- _DATA UNDER STUDY_:

——

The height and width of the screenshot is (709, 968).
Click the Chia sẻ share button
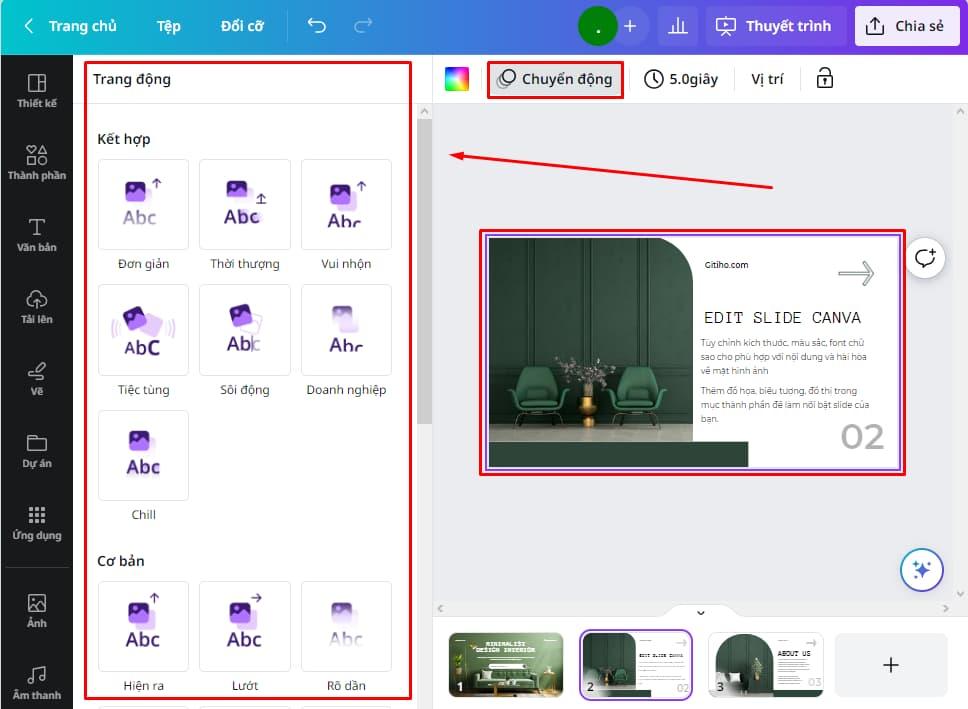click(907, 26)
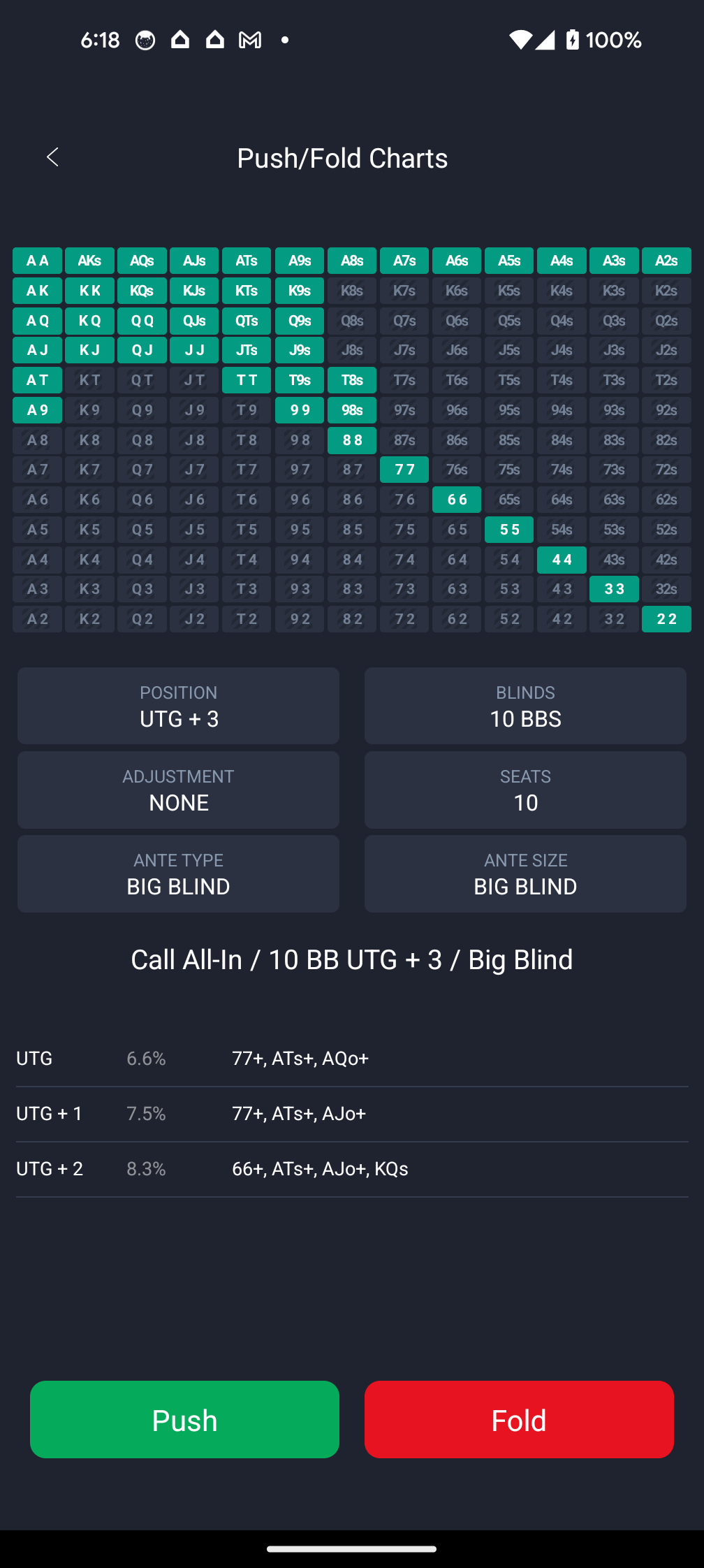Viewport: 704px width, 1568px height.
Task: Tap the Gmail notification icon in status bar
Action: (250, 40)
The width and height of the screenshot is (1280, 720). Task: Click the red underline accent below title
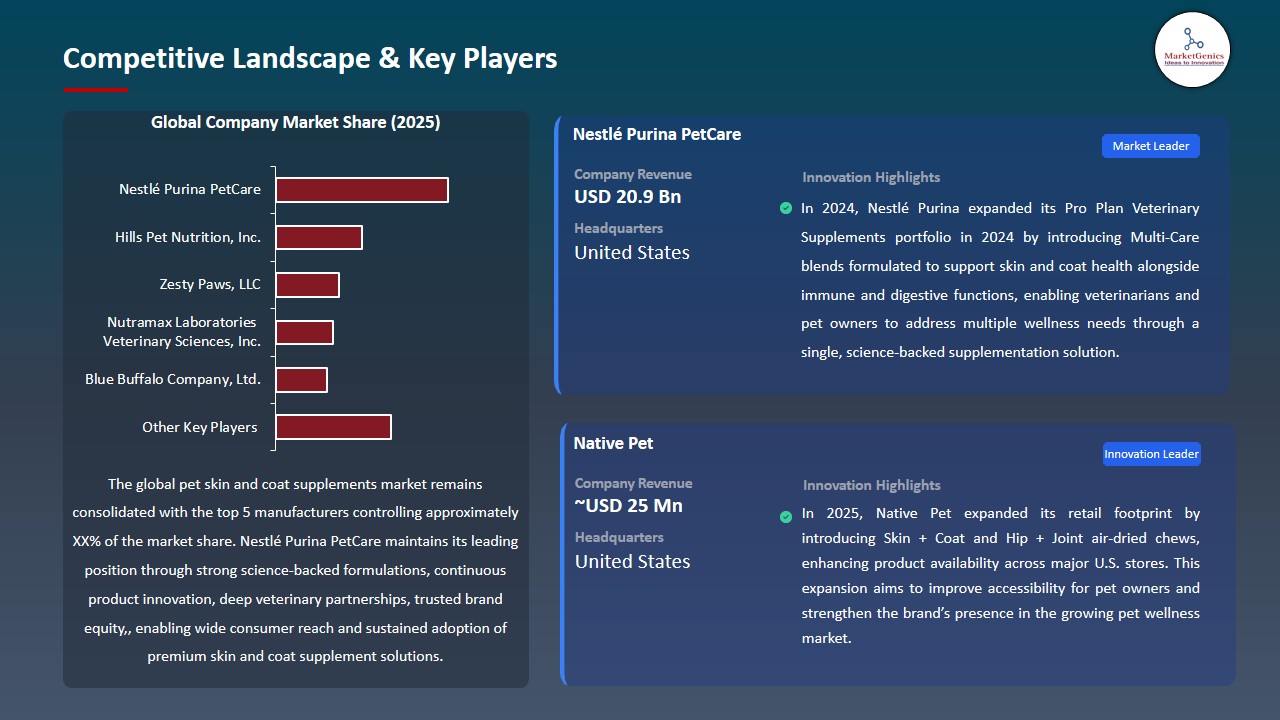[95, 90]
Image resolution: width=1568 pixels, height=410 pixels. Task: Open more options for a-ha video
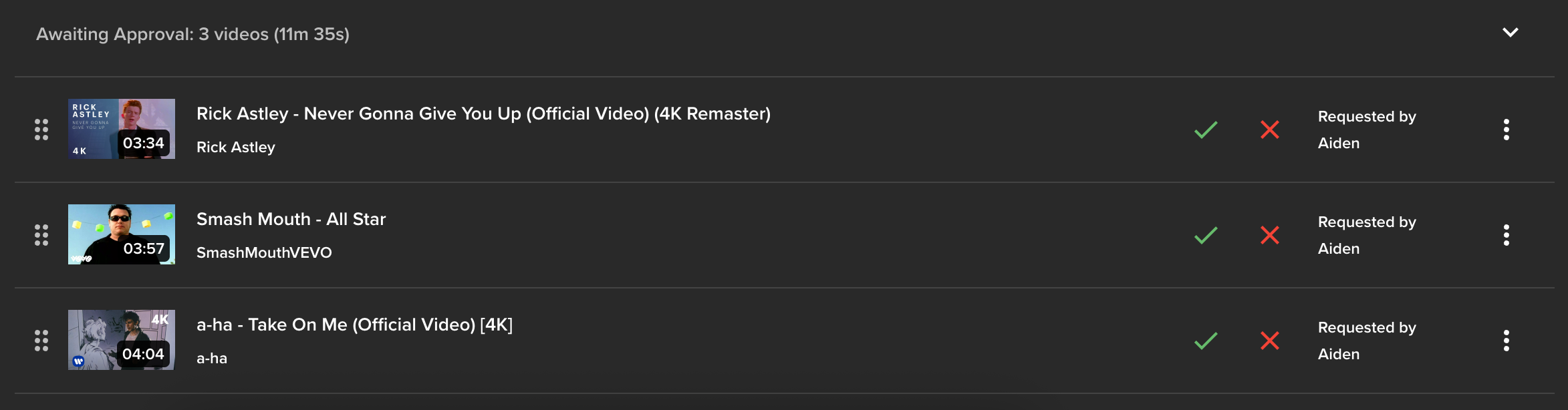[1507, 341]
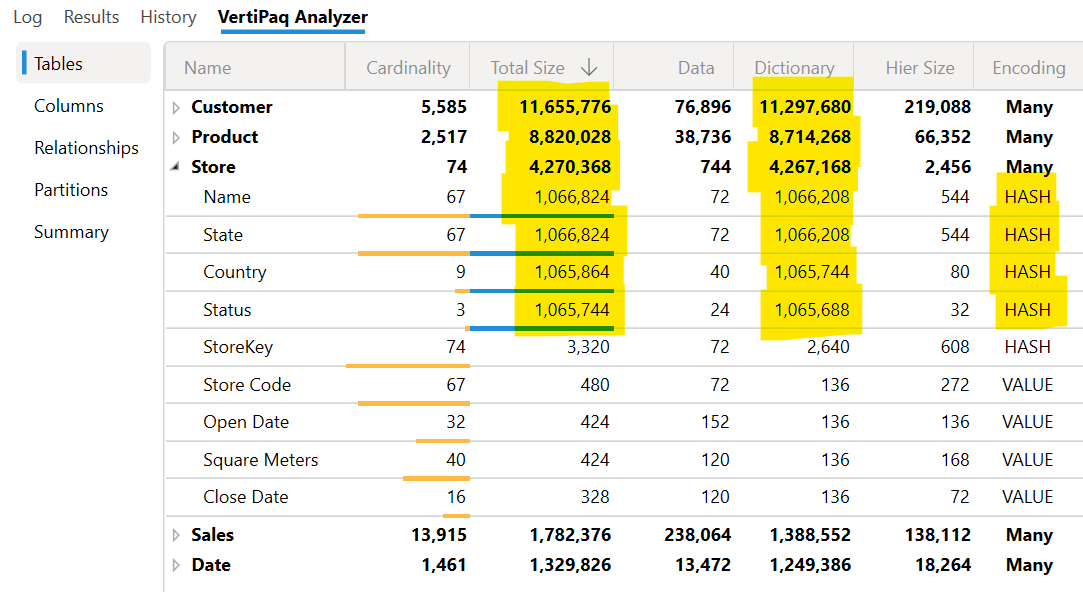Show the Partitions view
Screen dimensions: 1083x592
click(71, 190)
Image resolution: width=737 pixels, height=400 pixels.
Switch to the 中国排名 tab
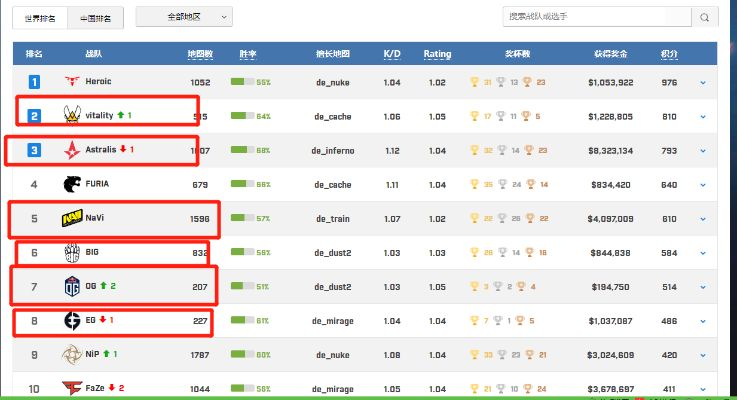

——

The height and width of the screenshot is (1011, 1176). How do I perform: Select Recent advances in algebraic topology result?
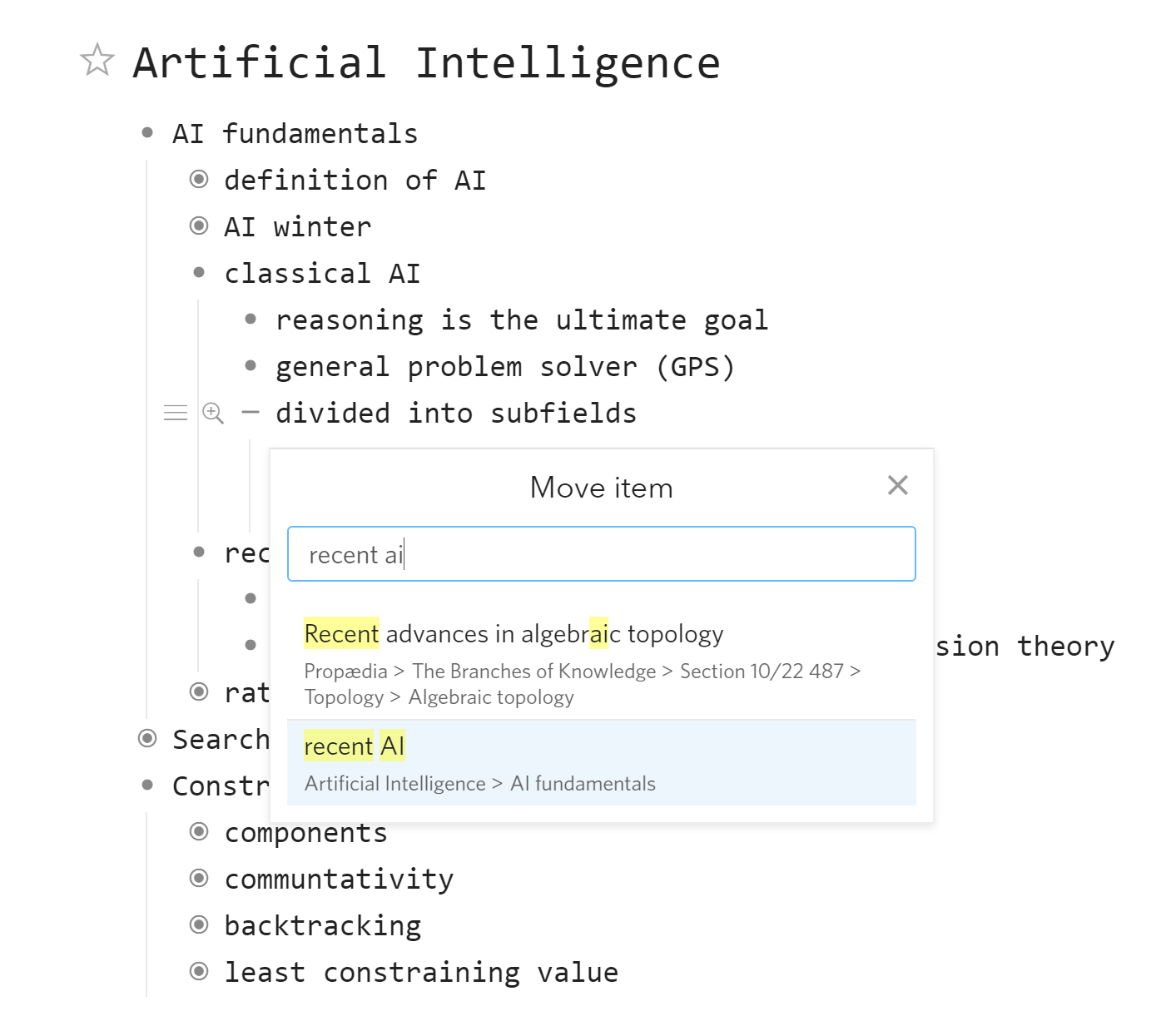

——

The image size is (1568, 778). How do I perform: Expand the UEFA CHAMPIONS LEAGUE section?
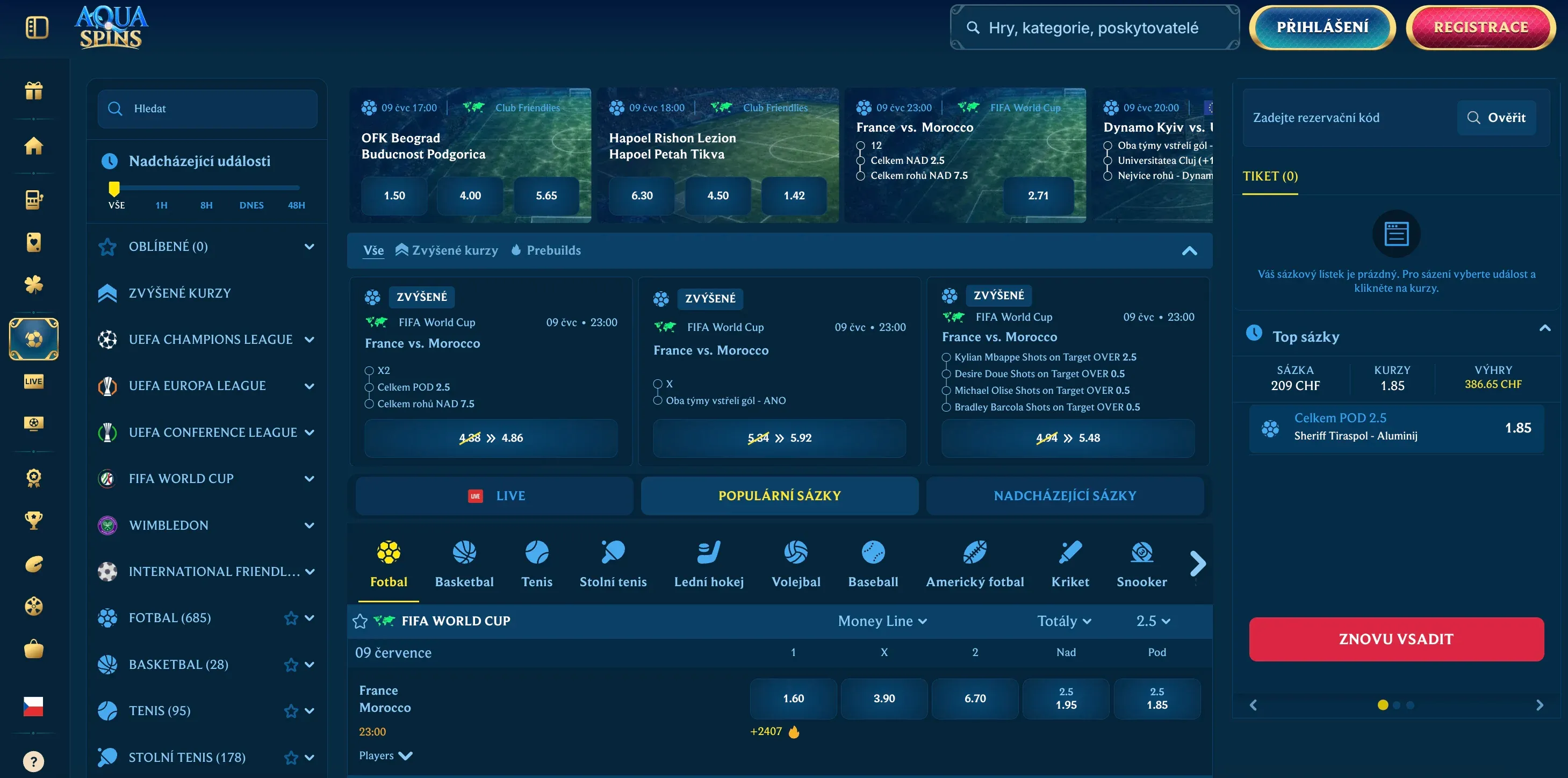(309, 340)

——

- _WHAT YOU WILL DO_: Within the material above, output exactly the lines from the one with "Image resolution: width=737" through the one with "Switch to the 中国排名 tab", end lines included, and nothing besides.

- _THE COMPLETED TASK_:
Image resolution: width=737 pixels, height=400 pixels.
Switch to the 中国排名 tab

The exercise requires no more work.